However, this creature had moods that shifted like the wind. One moment, he would burst into laughter, and the next, he would be yelling at the top of his lungs while slamming doors. His communication style was primarily non-verbal, characterized by eye rolls, shoulder shrugs, and the occasional grunt interspersed with words like “whatever” and “yeah.” And when it came to food, he devoured it as if it were about to vanish before reaching his mouth.

If you have a similar being in your household, you’ll know I’m talking about the teenage boy. Specifically, the one who isn’t quite old enough to drive but is definitely too mature to be seen with Mom while being driven around town. “Just drop me off here, Mom. That’s good—stop now.” Heaven forbid he should be spotted in a vehicle with a living, breathing mother.

His hormones surged through him like a roller coaster, transforming him into an alien that seemed unable to connect with his otherwise ordinary family.
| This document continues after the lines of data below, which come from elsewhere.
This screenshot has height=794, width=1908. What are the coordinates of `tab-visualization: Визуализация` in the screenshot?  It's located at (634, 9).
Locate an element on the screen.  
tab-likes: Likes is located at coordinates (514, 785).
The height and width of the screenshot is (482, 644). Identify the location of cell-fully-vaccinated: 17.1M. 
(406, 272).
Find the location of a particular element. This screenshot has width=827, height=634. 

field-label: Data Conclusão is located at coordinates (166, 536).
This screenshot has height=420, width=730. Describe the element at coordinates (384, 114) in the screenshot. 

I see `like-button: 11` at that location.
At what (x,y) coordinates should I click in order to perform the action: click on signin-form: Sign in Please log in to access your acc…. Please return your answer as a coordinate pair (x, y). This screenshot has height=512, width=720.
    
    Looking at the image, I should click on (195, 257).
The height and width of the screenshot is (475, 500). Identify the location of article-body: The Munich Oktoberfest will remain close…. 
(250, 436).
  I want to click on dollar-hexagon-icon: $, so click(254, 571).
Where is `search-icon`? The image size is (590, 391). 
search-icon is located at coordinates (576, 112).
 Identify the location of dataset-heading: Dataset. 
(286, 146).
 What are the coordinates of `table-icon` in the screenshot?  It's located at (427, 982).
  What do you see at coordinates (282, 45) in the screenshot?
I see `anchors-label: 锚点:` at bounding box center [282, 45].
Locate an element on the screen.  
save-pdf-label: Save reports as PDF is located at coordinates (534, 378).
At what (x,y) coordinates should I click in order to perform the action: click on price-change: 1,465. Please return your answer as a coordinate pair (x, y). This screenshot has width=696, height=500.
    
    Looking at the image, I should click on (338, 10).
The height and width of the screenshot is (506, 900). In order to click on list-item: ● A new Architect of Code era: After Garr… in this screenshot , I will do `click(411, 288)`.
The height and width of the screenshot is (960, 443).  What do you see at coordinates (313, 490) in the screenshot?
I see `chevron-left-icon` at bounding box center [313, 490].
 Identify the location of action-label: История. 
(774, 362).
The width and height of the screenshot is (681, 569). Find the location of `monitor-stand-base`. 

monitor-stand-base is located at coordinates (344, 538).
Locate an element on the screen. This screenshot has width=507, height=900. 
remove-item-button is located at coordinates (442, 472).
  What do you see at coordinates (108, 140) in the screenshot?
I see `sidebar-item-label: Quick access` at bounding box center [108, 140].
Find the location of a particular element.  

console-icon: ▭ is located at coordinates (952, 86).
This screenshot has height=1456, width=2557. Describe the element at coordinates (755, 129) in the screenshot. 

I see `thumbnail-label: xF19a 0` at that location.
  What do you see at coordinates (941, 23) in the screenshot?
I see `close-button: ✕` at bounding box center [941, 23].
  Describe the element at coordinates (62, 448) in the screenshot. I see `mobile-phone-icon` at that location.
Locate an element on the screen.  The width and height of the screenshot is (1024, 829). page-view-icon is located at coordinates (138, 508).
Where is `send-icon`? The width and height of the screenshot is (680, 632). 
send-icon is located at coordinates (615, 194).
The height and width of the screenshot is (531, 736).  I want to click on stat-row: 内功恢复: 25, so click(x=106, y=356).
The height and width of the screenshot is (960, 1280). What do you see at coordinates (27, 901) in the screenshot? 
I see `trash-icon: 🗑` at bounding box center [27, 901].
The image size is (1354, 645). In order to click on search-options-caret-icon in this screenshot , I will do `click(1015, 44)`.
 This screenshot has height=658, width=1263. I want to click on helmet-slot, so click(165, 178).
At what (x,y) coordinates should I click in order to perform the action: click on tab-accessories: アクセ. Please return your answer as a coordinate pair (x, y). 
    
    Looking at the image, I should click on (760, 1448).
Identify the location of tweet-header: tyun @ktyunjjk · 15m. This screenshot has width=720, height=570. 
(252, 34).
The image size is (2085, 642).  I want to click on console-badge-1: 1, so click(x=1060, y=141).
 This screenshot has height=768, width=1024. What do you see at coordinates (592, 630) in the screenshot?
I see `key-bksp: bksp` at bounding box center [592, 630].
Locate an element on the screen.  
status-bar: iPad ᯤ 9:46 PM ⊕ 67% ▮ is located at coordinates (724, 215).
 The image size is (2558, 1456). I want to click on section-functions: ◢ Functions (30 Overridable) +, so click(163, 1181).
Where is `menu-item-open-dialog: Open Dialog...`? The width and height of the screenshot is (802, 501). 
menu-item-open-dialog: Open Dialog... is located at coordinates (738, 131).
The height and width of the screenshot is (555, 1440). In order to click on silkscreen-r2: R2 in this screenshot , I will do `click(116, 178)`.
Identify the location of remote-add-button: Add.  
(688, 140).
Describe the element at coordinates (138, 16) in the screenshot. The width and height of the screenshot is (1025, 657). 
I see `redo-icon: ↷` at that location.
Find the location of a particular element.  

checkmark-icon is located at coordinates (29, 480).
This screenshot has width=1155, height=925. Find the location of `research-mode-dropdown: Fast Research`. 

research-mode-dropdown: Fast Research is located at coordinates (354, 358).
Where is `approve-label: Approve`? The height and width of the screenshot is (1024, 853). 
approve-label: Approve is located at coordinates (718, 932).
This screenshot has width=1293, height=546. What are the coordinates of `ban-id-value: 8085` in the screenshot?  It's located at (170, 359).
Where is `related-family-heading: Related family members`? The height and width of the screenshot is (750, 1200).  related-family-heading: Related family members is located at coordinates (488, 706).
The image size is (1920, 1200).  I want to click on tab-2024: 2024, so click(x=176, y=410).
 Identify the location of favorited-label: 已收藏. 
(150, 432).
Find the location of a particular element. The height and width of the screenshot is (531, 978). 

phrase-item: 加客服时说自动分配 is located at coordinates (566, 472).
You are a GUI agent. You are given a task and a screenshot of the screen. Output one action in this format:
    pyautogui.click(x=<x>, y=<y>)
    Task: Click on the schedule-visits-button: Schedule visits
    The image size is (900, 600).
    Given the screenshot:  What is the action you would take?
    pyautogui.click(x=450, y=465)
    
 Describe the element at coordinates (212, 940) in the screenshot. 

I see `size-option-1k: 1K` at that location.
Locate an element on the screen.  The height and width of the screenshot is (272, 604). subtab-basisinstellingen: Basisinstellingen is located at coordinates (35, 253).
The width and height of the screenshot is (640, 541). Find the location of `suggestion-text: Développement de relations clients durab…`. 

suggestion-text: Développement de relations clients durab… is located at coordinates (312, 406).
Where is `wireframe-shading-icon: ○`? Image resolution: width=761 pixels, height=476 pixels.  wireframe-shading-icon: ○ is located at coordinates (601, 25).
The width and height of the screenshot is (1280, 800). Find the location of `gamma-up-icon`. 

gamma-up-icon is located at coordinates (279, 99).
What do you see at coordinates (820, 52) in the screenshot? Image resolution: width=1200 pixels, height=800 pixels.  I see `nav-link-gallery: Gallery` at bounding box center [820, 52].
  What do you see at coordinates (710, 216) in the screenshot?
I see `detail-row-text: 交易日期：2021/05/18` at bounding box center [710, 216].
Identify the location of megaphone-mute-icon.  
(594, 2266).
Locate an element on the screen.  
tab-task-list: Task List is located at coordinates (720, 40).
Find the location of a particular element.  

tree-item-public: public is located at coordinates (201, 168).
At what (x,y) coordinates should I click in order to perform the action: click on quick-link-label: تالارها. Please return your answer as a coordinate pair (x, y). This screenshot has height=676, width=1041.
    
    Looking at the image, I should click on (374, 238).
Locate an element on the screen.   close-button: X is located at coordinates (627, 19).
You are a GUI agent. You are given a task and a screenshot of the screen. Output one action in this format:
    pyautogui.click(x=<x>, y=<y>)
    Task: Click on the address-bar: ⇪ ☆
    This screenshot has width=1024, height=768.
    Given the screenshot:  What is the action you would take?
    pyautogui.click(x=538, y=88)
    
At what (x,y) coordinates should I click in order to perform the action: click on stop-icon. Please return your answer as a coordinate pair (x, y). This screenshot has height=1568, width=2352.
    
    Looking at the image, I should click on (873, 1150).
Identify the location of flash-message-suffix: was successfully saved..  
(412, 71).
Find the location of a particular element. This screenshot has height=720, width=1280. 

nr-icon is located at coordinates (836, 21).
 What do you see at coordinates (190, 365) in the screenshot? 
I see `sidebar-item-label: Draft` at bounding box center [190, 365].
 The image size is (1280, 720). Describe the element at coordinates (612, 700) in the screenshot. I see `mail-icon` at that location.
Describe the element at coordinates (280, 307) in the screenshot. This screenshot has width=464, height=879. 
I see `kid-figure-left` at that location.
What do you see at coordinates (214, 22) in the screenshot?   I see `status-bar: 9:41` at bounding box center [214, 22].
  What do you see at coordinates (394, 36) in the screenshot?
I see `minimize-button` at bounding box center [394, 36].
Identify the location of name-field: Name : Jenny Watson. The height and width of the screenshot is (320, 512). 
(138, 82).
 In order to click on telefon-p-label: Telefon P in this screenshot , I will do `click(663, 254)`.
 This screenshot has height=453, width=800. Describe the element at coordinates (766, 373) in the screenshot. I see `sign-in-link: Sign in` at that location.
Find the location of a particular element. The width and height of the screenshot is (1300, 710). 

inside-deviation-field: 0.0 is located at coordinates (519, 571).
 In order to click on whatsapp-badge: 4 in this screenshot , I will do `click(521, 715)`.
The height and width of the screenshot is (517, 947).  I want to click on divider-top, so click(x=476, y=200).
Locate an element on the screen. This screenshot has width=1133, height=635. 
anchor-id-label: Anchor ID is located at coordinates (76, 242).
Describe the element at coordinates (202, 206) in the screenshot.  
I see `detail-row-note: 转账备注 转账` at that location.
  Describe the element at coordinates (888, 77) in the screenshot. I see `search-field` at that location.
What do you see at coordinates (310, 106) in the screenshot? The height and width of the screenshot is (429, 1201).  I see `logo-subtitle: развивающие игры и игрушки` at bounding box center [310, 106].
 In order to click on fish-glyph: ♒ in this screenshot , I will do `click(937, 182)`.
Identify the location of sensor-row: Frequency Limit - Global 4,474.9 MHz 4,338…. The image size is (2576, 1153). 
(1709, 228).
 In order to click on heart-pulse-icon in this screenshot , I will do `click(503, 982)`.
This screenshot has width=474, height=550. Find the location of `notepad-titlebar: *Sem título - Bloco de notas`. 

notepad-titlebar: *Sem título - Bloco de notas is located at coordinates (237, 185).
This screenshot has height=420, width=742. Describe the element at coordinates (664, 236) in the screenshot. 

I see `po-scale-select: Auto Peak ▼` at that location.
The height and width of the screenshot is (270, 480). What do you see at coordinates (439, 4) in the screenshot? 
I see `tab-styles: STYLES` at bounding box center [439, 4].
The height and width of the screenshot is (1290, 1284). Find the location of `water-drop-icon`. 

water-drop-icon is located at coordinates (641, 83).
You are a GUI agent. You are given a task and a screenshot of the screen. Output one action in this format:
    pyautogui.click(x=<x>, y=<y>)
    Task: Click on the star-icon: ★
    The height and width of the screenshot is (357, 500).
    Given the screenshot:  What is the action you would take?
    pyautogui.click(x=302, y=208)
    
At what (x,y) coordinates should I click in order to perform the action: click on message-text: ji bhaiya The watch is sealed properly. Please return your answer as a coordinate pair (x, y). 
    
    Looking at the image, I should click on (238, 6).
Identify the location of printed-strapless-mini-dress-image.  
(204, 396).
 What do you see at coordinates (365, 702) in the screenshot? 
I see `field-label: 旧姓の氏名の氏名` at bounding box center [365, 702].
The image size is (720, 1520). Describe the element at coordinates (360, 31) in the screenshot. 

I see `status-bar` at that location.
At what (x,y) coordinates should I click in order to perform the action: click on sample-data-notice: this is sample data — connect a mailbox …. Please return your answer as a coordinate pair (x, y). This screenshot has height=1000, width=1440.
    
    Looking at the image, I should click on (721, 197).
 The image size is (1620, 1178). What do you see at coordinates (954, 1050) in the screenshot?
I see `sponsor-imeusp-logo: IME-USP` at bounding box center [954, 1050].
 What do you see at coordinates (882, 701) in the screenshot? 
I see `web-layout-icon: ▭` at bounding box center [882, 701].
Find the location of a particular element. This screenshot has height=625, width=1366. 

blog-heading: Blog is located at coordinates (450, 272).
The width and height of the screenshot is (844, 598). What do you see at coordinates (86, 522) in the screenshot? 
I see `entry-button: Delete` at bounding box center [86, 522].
He could demolish an entire pack of cookies, two pot pies, and a burrito, washing it all down with a quart of milk, only to complain later that there was nothing to eat in the house.

He left bowls of Jell-O under his bed, growing into what can only be described as fungal specimens no one should ever have to inhale. In his world, he was the main attraction, utterly misunderstood by everyone else around him.

As time passed, I accepted this alien presence in my life. I observed as he grew taller than me, transitioning from footie pajamas to jeans. I listened as his entertainment shifted from the Muppets to rappers dancing in the streets. I went from giving baths to his imaginary friends to reminding him to shower before school.

And honestly, it was all fine—except I struggled to maintain my own identity while he morphed into this new version of himself. The sight of clothes strewn around, an empty box of my favorite crackers, or that casual eye roll would send me into a frenzy. I’d look in the mirror and see an alien reflection. What was happening to me? I would scream in confusion, ranting nonsensically.

Logically, I understood that he was at an age where my own memories began. I could recall the anxieties of that first big date, the nerves accompanying a boy’s casual glance, and the emotional rollercoaster that characterized those formative years. I had been there once, but that was not enough to ease my feelings.

A simple “Thank you, Mom,” a kiss on the cheek, or an “I love you” would have been nice. And you know what? It did happen. Out of the blue, he would plant a soft kiss on my cheek, only to return to his world of alien communication moments later.

At times, I would wish for his alien ship to come and take him away. “Let him grow up,” I’d plead, “then bring him back—taller, wiser, with kids of his own.”

Eventually, that day came. He matured, and I found myself standing in his empty room, listening to the echoes of his past: the beeping of video games, the hushed whispers of late-night conversations, and the deep bass reverberating against the walls.

In that space that was once his universe, I realized how quickly it all transpired. He passed through my memories and moved on to create his own—some I recognized, others were uncharted territory for me. Now, he is experiencing what I once did: an alien inhabiting his own space, devouring his snacks, and feeling like nobody comprehends his life.

But the truth is, my alien loves that boy just as much as I do.